Visa's rules require that any payment initiated with a Visa card pass through the VisaNet system at least twice: when it is authorized and when it is settled between the card-issuing and transaction-acquiring bank. Visa says it needs to do this to ensure quality control of its brand.

First Data controls nearly two-thirds of merchant card processing accounts in the U.S. The company handled more than 15 billion POS transactions last year; better than half of those were initiated with Visa cards.

So, why are these two giants preparing for a courtroom slugfest? Visa appears to be reacting out of fear. With 15 billion transactions potentially hanging in the balance, it's understandable. But suing First Data doesn't seem like the best use of Visa's resources.
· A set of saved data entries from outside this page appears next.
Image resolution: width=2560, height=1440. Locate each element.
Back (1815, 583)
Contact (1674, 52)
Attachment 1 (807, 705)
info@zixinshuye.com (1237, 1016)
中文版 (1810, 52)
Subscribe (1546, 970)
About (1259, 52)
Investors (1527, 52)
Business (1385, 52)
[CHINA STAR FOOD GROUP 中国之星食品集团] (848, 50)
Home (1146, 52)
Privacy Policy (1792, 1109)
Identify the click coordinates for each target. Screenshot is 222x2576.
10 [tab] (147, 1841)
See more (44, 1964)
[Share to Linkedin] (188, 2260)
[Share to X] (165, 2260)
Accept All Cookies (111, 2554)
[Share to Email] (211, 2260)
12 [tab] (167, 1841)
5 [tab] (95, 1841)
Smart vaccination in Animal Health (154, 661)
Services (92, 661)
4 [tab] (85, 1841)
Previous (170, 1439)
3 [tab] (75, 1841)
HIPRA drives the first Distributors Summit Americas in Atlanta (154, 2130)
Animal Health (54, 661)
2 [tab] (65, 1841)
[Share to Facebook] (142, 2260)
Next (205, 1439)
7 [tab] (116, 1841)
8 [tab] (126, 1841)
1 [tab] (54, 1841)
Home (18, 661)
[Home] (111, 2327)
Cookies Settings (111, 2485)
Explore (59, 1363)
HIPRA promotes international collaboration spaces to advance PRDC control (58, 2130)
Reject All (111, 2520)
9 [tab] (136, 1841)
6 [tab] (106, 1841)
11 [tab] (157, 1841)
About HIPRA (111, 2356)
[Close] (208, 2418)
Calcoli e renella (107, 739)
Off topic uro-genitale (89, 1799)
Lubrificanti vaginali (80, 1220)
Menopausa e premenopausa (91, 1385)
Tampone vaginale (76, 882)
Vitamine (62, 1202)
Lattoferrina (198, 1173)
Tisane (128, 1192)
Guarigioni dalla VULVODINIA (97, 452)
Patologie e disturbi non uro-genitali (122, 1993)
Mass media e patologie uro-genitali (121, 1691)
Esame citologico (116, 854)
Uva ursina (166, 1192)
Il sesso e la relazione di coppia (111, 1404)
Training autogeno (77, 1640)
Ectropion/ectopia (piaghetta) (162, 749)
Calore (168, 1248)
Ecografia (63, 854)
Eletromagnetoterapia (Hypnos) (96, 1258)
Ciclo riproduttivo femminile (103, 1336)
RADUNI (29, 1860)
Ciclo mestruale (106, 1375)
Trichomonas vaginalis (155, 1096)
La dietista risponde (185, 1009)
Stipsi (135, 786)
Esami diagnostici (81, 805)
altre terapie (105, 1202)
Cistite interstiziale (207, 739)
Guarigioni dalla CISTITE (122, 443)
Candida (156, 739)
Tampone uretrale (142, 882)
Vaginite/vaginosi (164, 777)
The payments business is changing. First Data, it seems, is changing its business model to meet evolving market needs. If that means head-on competition with Visa, then Visa should brace for the competition instead of beefing up its litigation budget.

Visa, of all organizations, should understand the ramifications of marketplace evolution. In 1984, the Federal Reserve controlled the interbank ACH processing business. Working in partnership with several California banks, Visa helped topple the Fed's ACH monopoly over ACH processing and settlement. Today, banks can choose from a list of accredited ACH processors, including Visa.

Maybe something similar is in the cards for payment card processing and settlement.